Israel, sin duda un país más libre y democrático que sus vecinos, tiene todo el derecho de defenderse. Su respuesta militar en Gaza, sin embargo, ha sido tan feroz y desproporcionada que hasta Washington la ha criticado, pero no suficientemente como para quitarle su apoyo diplomático y militar, algo que le genera enemistades en el mundo musulmán.
Además, la estrategia de Israel de destruir a Hamás no parece realista. La inteligencia estadounidense estima que Israel ha matado a entre el 20% y el 30% de los militantes de Hamás. Peor aún, el primer ministro Benjamín Netanyahu rechaza abiertamente la solución de dos estados al conflicto israelí-palestino que promueve Estados Unidos.
Por su parte, Arabia Saudí es uno de los países más autoritarios del mundo. Entre otras cosas, con armas, equipos y otros apoyos de Washington, desde el 2015 Arabia Saudí ha intervenido en Yemen, causado casi 400.000 muertes y creado quizás la peor crisis humanitaria en el mundo. Biden busca “normalizar” las relaciones entre Israel y Arabia Saudí al ofrecerles garantías de seguridad; es decir, una suerte de alianza formalizada. De esa manera, Biden pretende enfrentar mejor a Irán y establecer la paz en la región. Pero, tal y como observa Hoffman, “esto se basa en la errónea suposición subyacente de que Estados Unidos y sus socios son capaces de mantener por la fuerza un orden regional antiliberal en Oriente Medio sin incurrir en considerables costos políticos, humanos y económicos en el proceso”.

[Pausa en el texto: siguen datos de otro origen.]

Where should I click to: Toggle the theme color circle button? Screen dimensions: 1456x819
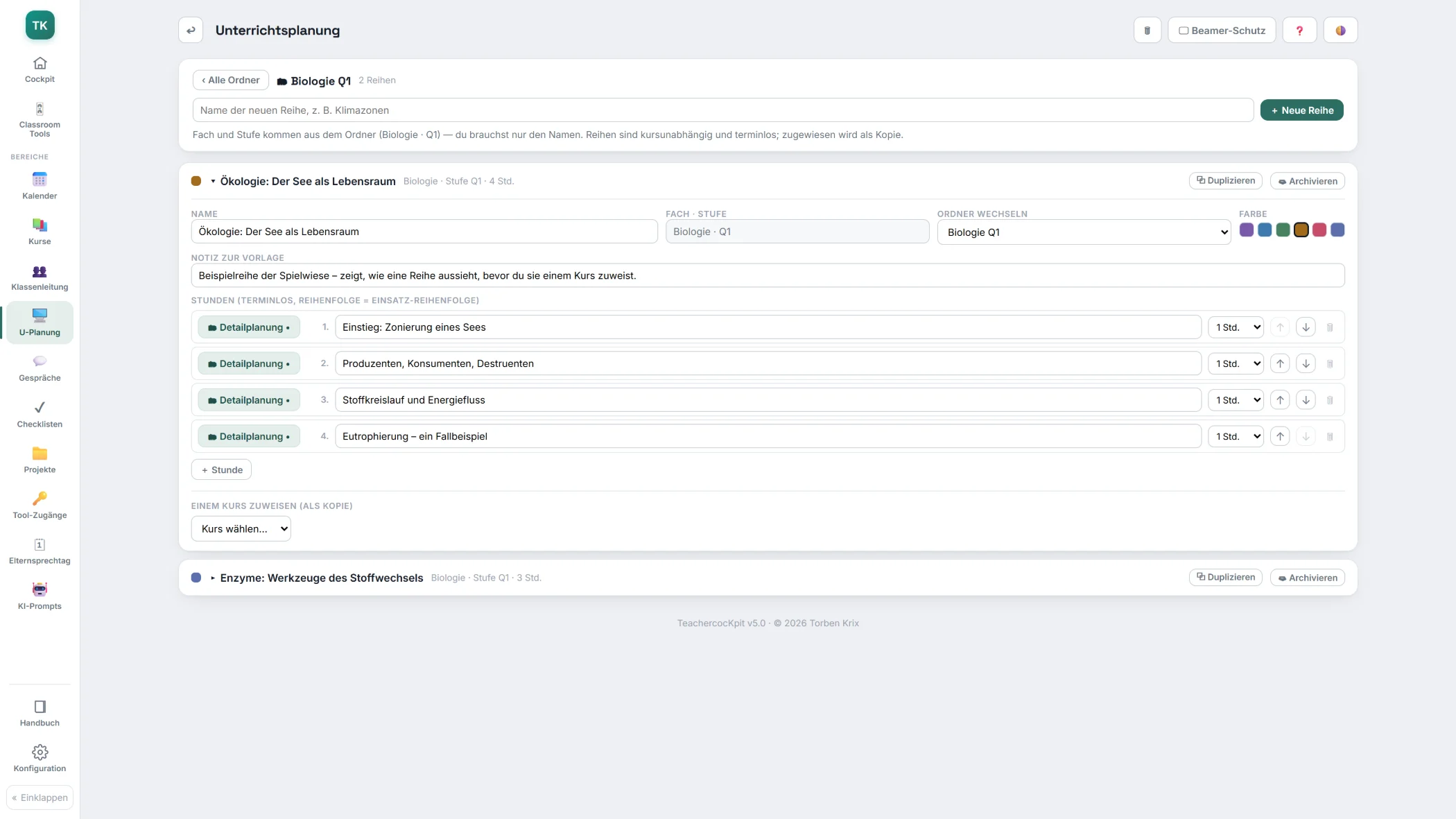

Esos costos ya son grandes y solo crecerían bajo la propuesta de Biden. La hipocresía de EE.UU. al darle al autoritarismo todavía más apoyo solo deslegitimará aún más al país. A los palestinos nunca les gustó el plan. Irán y sus aliados que apoyan a los extremistas palestinos no se quedarán quietos. La posibilidad de una guerra en la que esté involucrada la superpotencia de EE.UU. –que implicaría consecuencias globales mayores– se incrementa notablemente.
Es hora de que Washington haga un cambio fundamental en su política hacia Oriente Medio.